Individual Submission Summary
Share...

Direct link:

Visual Vocabulary in Translation: Pictures of Weaving Women in China, Korea, and Japan

Sun, June 26, 5:00 to 6:50pm, Shikokan (SK), Floor: 1F, 113

Abstract

Pictures of Silk-Production, a Song-dynasty imperial painting-theme depicting women rearing silkworms and weaving silk-textiles, was introduced to Japan and Korea in the fifteenth century. Numerous pictures from late Joseon and Edo periods can be traced back to as reproductions of models from the Ming and Qing dynasties. While this kind of pictorial reproduction along east Asia has been researched widely in regard to religious or literati themes, Pictures of Silk Production make a particularly interesting case study of transmission, because they focus on female figures of lower echelons laboring in a domestic sphere.
The paintings were originally technical and referred to issues of economic production, but as Francesca Bray discussed extensively in her "Technology and Gender" (1997), the discourse of technical production by women is also a discourse of social hierarchies and of patriarchal values.
Such Pictures were reproduced in various fashions in Edo-period Japan.

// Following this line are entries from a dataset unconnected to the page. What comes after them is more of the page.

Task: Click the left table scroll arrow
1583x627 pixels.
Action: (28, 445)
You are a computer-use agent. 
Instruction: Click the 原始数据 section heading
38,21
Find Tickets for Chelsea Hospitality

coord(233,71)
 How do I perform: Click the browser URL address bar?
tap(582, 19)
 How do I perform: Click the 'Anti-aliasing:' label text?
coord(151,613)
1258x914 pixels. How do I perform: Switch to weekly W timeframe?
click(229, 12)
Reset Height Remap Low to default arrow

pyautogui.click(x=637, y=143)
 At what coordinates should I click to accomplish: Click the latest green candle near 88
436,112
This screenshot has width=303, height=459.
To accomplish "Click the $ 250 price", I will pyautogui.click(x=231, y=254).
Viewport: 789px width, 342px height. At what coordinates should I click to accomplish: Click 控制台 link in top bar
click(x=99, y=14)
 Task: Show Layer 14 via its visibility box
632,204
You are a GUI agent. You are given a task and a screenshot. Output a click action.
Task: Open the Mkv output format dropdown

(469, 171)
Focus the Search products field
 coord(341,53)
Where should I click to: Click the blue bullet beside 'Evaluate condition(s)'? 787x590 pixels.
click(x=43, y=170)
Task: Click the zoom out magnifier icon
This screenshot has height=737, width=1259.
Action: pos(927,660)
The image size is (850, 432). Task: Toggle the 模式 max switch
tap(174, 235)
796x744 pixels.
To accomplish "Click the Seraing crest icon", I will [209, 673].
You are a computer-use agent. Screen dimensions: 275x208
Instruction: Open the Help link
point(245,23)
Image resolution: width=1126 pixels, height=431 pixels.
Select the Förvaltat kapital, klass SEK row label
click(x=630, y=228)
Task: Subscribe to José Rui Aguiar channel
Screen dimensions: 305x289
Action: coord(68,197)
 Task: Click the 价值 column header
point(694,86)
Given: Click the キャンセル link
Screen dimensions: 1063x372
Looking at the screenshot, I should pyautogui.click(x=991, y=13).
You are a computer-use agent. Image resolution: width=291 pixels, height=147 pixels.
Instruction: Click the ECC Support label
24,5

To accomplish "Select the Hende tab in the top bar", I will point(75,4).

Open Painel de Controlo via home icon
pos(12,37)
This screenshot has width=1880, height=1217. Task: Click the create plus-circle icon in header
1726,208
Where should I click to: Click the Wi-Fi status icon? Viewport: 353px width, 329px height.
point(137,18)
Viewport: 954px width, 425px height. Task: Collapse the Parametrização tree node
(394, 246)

Some of these pictures maintain the Chinese atmosphere, while others “Japanize” the original pictures and portray Japanese figures in local landscapes. Korean painters utilized the Chinese paintings in a similar fashion— while paintings produced for the Joseon court relied heavily on Chinese models, pictures in popular fashion tend to depict local women and men and are categorized today as “genre paintings.” While much scholarship exists on Pictures of Silk Production in each of the three nations, my talk aims not only at a comparative historical survey, but at a comparative assessment of “Japanization” and “Koreanization” of Chinese painting themes, and particularly of the later assessment of genre-paintings as an expression of the traditional past of the nation.